INPUT DATA:
────

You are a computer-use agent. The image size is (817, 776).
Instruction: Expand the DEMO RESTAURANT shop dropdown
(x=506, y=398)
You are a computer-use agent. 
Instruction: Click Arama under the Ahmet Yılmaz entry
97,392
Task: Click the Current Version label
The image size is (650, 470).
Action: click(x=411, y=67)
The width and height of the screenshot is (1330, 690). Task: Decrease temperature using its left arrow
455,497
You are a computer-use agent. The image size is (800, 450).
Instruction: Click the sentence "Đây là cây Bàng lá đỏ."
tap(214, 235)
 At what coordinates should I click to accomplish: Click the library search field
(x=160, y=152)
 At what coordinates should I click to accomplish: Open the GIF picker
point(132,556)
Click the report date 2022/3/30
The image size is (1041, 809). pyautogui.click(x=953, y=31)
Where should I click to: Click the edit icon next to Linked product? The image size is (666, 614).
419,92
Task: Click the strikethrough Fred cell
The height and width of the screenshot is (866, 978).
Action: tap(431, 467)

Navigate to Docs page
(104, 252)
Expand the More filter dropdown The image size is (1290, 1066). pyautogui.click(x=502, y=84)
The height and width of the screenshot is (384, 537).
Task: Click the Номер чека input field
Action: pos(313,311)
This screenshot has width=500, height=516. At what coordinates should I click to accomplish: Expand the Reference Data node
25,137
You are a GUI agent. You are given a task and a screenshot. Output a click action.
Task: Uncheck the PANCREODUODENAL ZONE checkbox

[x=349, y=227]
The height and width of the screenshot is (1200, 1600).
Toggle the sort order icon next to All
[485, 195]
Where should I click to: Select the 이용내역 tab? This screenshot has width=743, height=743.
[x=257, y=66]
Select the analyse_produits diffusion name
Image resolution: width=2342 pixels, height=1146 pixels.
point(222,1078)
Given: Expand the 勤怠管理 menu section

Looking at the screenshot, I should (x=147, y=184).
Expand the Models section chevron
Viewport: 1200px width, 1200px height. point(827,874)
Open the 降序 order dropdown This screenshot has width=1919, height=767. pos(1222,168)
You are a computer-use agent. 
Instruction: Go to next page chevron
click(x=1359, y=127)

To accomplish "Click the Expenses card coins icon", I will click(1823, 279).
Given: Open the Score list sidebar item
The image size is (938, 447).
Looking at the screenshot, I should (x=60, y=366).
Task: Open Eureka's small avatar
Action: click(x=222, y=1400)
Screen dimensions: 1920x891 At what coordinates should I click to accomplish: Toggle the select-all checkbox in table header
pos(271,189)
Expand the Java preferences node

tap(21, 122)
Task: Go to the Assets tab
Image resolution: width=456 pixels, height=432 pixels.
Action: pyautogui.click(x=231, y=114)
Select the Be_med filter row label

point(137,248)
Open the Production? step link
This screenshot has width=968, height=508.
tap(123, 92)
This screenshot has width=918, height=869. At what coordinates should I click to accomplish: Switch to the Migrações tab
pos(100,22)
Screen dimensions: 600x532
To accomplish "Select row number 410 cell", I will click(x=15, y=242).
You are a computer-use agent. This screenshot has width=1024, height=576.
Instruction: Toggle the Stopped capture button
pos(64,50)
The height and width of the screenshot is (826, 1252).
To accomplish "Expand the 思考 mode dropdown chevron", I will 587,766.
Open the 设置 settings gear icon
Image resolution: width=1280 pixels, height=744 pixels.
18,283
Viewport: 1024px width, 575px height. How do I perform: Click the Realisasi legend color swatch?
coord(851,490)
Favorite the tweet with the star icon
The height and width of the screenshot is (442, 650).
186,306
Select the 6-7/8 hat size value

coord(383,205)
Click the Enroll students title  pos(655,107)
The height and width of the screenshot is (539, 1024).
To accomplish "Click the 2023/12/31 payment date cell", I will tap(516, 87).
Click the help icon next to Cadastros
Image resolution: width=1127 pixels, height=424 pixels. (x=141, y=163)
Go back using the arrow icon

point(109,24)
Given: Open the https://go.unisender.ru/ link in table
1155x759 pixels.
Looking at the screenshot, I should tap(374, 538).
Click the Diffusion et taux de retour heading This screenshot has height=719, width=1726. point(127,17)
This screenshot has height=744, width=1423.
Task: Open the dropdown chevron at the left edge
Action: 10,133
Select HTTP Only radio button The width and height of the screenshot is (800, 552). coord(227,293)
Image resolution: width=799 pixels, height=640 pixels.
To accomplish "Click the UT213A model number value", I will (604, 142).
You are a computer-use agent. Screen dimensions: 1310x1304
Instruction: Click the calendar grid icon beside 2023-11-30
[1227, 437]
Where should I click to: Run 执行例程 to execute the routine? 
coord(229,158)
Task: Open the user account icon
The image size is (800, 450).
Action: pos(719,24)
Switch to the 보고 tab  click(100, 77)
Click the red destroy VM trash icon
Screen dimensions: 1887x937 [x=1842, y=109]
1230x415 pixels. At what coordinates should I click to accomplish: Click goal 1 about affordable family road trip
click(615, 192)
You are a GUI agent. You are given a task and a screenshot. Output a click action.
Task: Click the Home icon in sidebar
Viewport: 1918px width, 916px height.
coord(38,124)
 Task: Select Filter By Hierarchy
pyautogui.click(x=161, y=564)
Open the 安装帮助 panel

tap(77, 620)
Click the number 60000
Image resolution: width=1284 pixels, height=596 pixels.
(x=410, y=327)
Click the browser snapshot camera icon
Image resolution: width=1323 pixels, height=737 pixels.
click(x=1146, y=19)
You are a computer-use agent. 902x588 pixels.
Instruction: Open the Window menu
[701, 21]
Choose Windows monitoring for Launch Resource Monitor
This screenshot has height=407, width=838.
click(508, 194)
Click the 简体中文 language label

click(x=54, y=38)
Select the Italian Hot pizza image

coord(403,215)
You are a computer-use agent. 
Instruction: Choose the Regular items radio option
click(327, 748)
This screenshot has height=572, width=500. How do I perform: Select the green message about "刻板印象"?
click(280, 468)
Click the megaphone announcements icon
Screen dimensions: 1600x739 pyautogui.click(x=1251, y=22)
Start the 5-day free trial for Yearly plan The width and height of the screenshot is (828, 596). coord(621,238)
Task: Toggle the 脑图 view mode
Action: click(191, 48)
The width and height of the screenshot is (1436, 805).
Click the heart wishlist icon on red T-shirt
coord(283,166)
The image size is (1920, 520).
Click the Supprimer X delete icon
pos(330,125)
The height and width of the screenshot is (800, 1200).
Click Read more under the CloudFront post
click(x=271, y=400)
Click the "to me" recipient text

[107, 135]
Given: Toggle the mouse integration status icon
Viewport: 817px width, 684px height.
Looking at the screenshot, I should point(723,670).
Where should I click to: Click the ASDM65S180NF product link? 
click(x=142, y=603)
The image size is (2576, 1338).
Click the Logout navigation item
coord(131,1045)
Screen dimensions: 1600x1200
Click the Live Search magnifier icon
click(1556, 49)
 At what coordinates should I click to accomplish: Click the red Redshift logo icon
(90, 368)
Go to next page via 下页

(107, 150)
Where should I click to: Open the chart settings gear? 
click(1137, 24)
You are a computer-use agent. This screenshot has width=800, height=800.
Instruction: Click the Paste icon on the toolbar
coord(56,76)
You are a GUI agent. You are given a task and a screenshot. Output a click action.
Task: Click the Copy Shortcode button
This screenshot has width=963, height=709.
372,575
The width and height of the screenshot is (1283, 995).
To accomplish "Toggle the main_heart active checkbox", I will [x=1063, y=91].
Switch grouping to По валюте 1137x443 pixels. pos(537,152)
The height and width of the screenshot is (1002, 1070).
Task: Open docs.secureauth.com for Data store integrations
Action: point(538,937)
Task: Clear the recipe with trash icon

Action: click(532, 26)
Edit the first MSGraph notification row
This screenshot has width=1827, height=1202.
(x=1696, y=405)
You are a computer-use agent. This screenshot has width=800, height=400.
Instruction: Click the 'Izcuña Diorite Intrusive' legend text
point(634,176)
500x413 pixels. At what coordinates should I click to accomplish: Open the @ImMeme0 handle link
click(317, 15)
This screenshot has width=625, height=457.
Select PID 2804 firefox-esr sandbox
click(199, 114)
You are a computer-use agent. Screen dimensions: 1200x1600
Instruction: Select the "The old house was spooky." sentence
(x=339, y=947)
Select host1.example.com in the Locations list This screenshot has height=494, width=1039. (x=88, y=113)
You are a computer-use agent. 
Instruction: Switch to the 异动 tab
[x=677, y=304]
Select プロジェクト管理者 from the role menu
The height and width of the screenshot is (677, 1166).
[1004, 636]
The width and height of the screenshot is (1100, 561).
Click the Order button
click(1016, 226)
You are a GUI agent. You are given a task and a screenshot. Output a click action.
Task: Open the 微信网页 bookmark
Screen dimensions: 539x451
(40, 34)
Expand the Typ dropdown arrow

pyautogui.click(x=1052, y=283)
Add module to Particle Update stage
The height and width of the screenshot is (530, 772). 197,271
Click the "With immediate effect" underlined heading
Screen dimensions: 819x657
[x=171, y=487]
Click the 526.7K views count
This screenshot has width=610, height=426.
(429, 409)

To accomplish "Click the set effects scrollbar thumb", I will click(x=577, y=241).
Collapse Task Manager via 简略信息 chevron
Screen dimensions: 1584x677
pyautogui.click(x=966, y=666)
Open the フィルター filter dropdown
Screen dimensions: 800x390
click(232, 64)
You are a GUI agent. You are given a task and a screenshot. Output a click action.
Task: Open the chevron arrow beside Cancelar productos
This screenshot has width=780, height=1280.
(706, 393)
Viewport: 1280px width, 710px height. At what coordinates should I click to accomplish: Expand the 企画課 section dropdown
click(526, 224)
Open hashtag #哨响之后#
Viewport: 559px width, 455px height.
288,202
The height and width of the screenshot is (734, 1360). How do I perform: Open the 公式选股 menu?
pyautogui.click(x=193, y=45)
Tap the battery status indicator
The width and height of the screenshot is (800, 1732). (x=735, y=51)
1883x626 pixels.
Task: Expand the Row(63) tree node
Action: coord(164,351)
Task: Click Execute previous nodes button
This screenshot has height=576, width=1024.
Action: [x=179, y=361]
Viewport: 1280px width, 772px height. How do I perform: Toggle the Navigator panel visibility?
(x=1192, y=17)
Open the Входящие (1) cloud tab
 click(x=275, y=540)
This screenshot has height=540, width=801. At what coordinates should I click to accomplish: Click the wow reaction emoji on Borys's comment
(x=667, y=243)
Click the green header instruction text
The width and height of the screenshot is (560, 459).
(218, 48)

────

INSTRUCTIONS TO FOLLOW: What lines in the material above include "sidebar"? Copy every one of them.

RESPONSE TO THIS TASK:
Given: Open the Score list sidebar item
Task: Click the Home icon in sidebar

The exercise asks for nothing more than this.